Bremen. Nach dem Aus für Nouri übernimmt vorerst Kohfeldt – auch Baumann unter Druck

Wer den Schaden hat, braucht für den Spott nicht zu sorgen. In hoher vierstelliger Zahl markierten Facebook-Nutzer die über die vereinseigenen Social-Media-Kanäle des SV Werder am Montagmorgen verbreitete Nachricht, dass der Bundesligist seinen Trainer Alexander Nouri freigestellt habe, mit dem „Gefällt mir“-Button. Darunter alsbald auch Felix Wiedwald. Die Botschaft wollte der zu Leeds United abgeschobene Ballfänger wohl noch loswerden. Wobei: Dass der Bremer Bundesligist in eine historisch missliche Lage geschlittert ist – sieglos nach zehn Spieltagen, nur drei geschossene Tore –, hat am allerwenigsten mit der Besetzung zwischen den Pfosten zu tun. Die Mängel mögen in allen Mannschaftsteilen eklatant sein, aber Wiedwald-Nachfolger Jiri Pavlenka ist seit Wochen der Einzige, der uneingeschränkt Erstliga-Ansprüchen genügt.

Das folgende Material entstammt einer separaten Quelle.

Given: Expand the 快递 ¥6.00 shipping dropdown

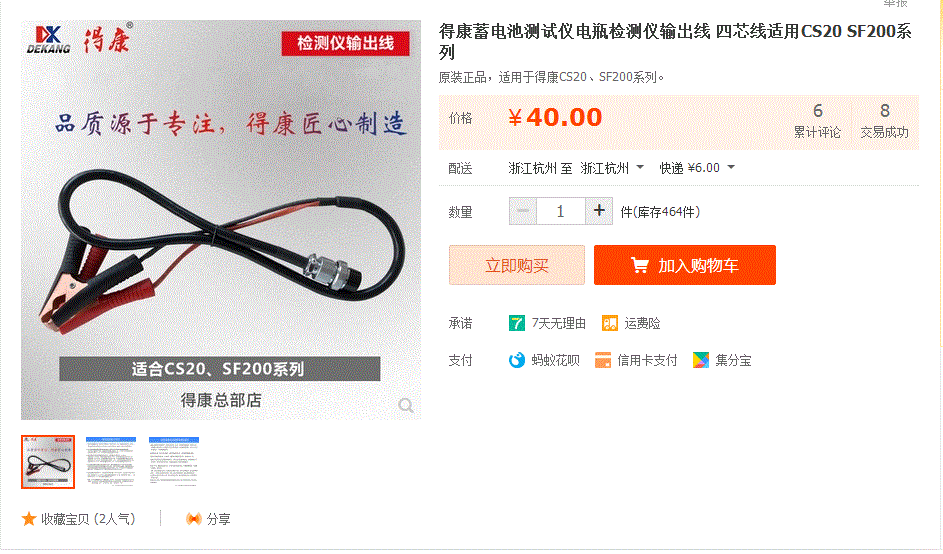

Und doch verdient der kleine Seitenhieb von der Insel Beachtung. Denn Nouri verstieß im Sommer ja nicht nur einen im Verein ausgebildeten Torwart, sondern auch den geschätzten Assistenten Florian Bruns, der sofort beim SC Freiburg unterkam. Der Co-Trainer war dem sehr auf Eigenprofilierung bedachten Chef zu beliebt geworden. Immerhin verabschiedete sich Nouri noch stilecht: Er gehe „demütig und dankbar“ – für eine bewegende Zeit, schrieb der 38-Jährige später, nachdem er seinen Dienstwagen vom Parkplatz am Weserstadion gelenkt hatte.

Die Vorbereitung auf das Auswärtsspiel bei Eintracht Frankfurt (Freitag 20.30 Uhr) bekam ein alter Bekannter übertragen: Florian Kohfeldt rückt von der U 23 auf, Ex-Profi Timo Borowski eilt als Helfer herbei. „Wir sind der Überzeugung, dass dieses Trainerteam einen wichtigen Impuls setzen kann“, teilte Geschäftsführer Frank Baumann mit.

In der Zwischenlösung verbirgt sich das Kardinalproblem der viel beschworenen Werder-Familie: Kohfeldt, Jahrgangsbester der Fußballlehrer-Ausbildung 2015, früher Torwart im Bremer Amateurbereich mit nach eigener Aussage begrenztem Talent, arbeitete bereits als Assistent von Viktor Skripnik. Nach dessen Entlassung durfte der 35-Jährige das Drittliga-Team übernehmen, während Torsten Frings aus Loyalität gegenüber seinem Freund Skripnik eine Weiterbeschäftigung ablehnte und in Darmstadt seine Bestimmung fand. Eigentlich kann das Kohfeldt-Konstrukt nur eine Zwischenlösung sein, aber Baumann schließt auch die Dauerlösung nicht aus.

Damit würde der 42-Jährige allerdings selbst alles auf eine Karte setzen, nachdem der Ehrenspielführer die Grün-Weißen in eine Trainerfalle manövriert hat. Zweimal sind in seiner Amtszeit mit einer Vertragsverlängerung belohnte Nachwuchstrainer krachend an der Herausforderung gescheitert, nach emotionalen Rettungsakten, die nicht unerheblich auf die besondere Symbiose zwischen Verein, Stadt und Anhängerschaft zurückgingen, eine nachhaltige Entwicklung einzuleiten. Sowohl bei Skripnik als auch Nouri tauchten genügend Alarmsignale auf, die der Manager ignorierte.

„Wir werden den Markt genau beobachten und uns auch mit Trainern beschäftigen, die woanders unter Vertrag stehen“, sagt Baumann nun. Markus Weinzierl, Marcel Koller, Holger Stanislawski oder Bruno Labbadia wären sofort verfügbar. Den einst selbst in Bremen stürmenden Labbadia hielten viele für einen geeigneten Kandidaten, aber in Online-Abstimmungen erreicht der gebürtige Hesse wegen seiner HSV-Vergangenheit (und Verbundenheit) die geringste Zustimmung. Eine gewaltige Mehrheit würde hingegen Thomas Schaaf bekommen, der auf der Mitgliederversammlung am 20. November ohnehin als technischer Direktor installiert werden soll. Doch Befürworter der Retro-Variante verkennen, wie weit der 56-Jährige sich vor allem in seiner Ansprache von der Profi-Generation entfernt hat.